Diabetes mellitus is diagnosed by identifying chronic hyperglycaemia. The World Health Organisation (WHO) and the American Diabetes Association (ADA) use a fasting plasma glucose (FPG) of 7 mmol/L or higher to define diabetes ( Table 3.1). This originates from epidemiological studies in the 1990s which appeared to show that the risk of microvascular complications (e.g retinopathy) increases sharply at a FPG threshold of 7 mmol/L ( Figure 3.1). Lately, the notion of a clear glycaemic threshold separating people at high and low risk of diabetic microvascular complications has been called into question. The relationship between plasma glucose and microangiopathy is likely to be continuous, thus a FPG of 7 mmol/L is an arbitrary cut‐off for defining diabetes which may be lowered in the future.

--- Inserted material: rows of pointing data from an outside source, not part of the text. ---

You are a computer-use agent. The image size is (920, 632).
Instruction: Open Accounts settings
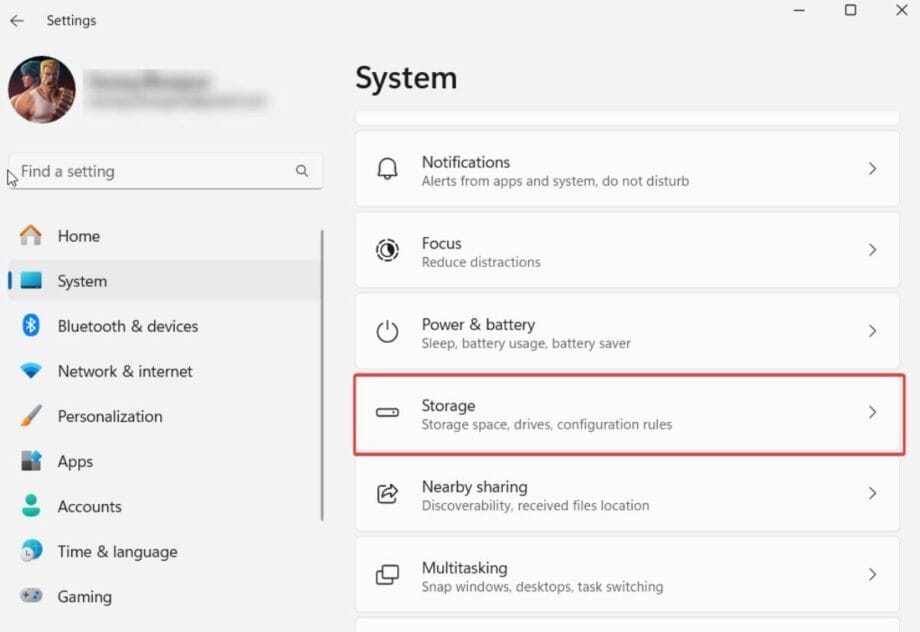[x=90, y=506]
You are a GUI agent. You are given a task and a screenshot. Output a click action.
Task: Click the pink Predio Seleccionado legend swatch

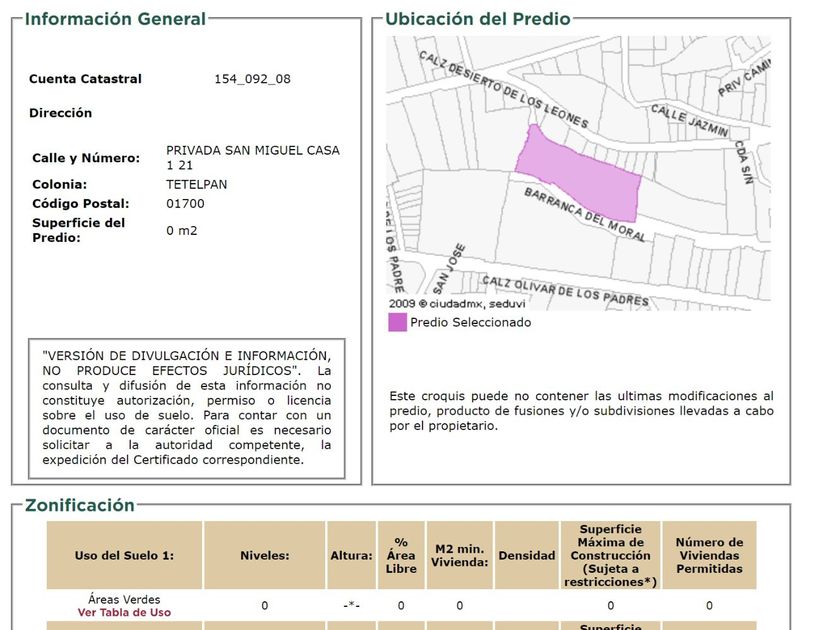tap(398, 322)
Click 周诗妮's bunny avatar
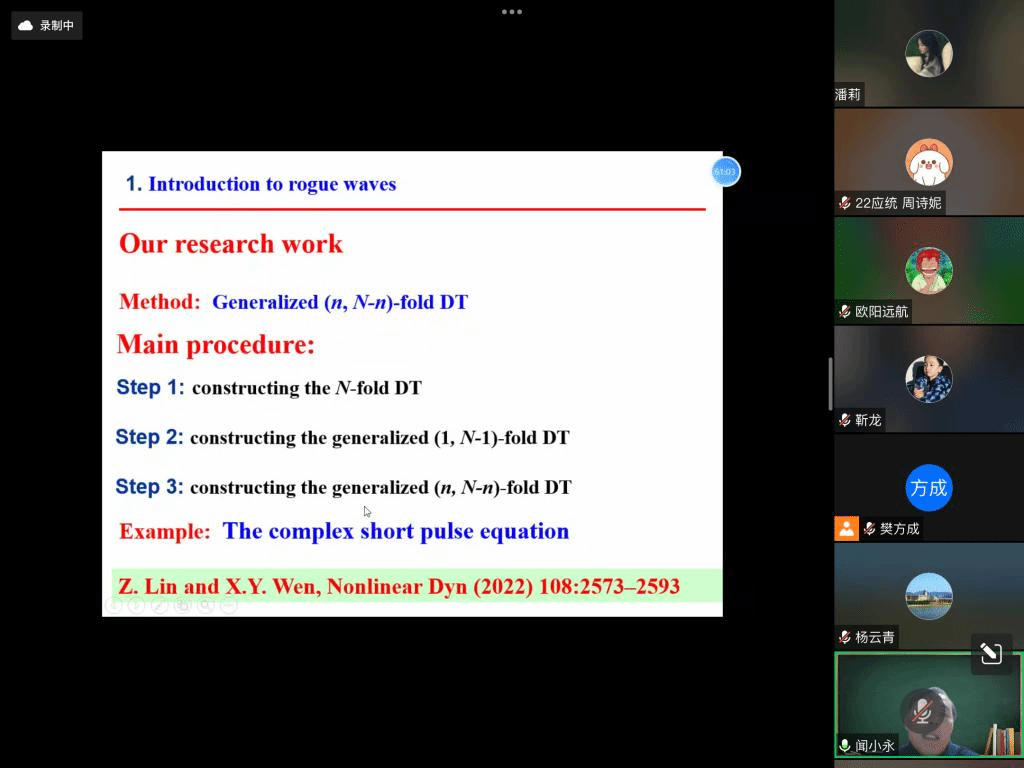This screenshot has width=1024, height=768. point(928,162)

There are currently 34.2 million people in the USA with diabetes (10.5% of the population). Approximately 7 million of these are not yet aware that they have diabetes. The total number of people with diabetes worldwide is projected to increase from 171 million in 2000 to 366 million in 2030. A key demographic change to the rising prevalence of diabetes worldwide is an increasing proportion of people >65 years of age.

Table 3.1 Diagnostic criteria for Type 2 diabetes.

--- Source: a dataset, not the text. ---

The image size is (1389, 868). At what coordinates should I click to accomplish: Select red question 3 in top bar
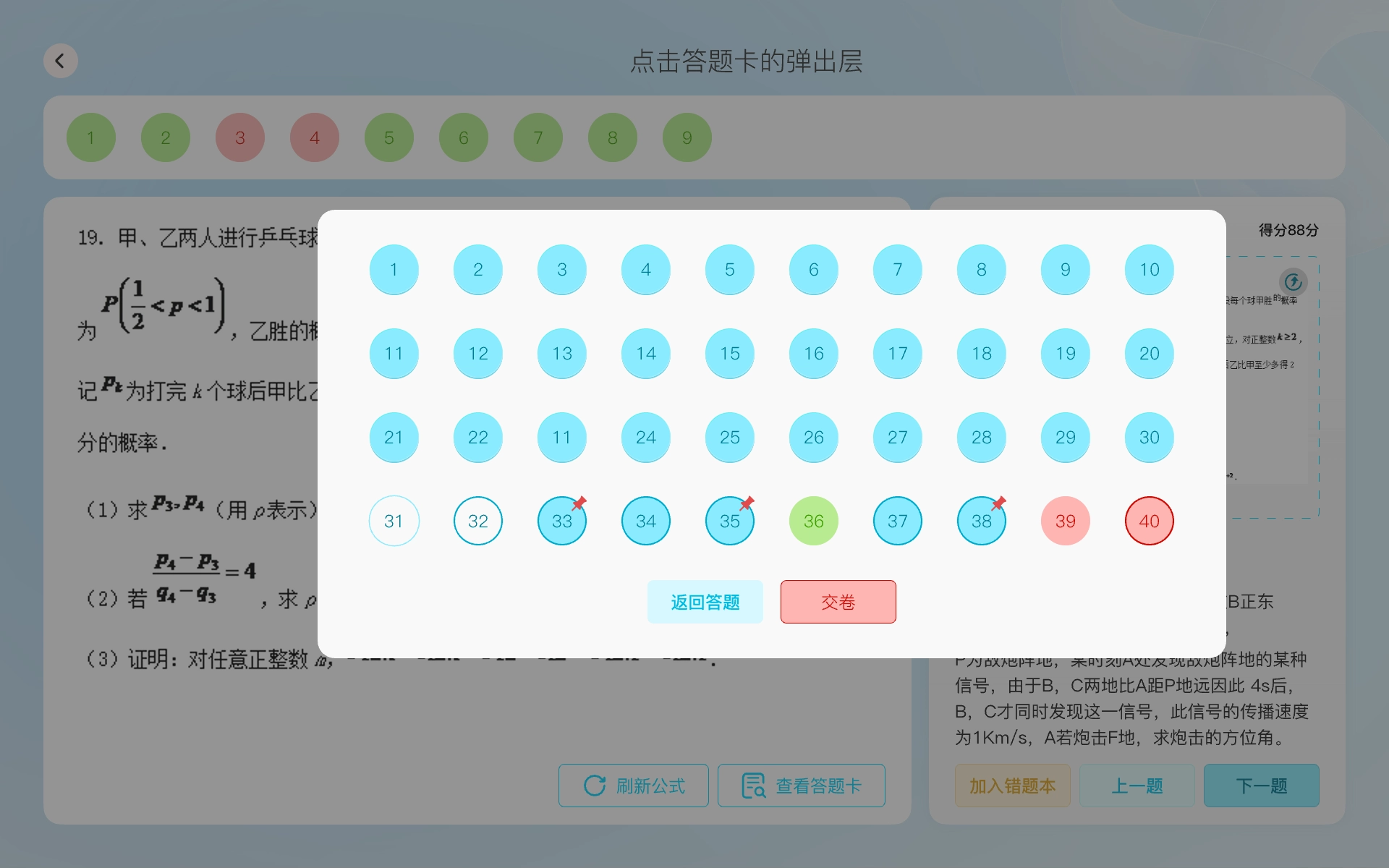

Diabetes may be diagnosed based on plasma glucose criteria, either the fasting plasma glucose (FPG) or the 2‐h plasma glucose (2‐h PG) value after a 75‐g oral glucose tolerance test (OGTT) or A1C criteria.
Criteria for the diagnosis of diabetes.
FPG ≥126 mg/dL (7.0 mmol/L). Fasting is defined as no caloric intake for at least 8 h. *
2‐h PG ≥200 mg/dL (11.1 mmol/L) during an OGTT. The test should be performed as described by the WHO, using a glucose load containing the equivalent of 75 g anhydrous glucose dissolved in water. *
A1C ≥6.5% (48 mmol/mol). The test should be performed in a laboratory using a method that is NGSP certified and standardized to the DCCT assay. *
In a patient with classic symptoms of hyperglycemia or hyperglycemic crisis, a random plasma glucose ≥200 mg/dL (11.1 mmol/L).

*In the absence of unequivocal hyperglycemia, results should be confirmed by repeat testing.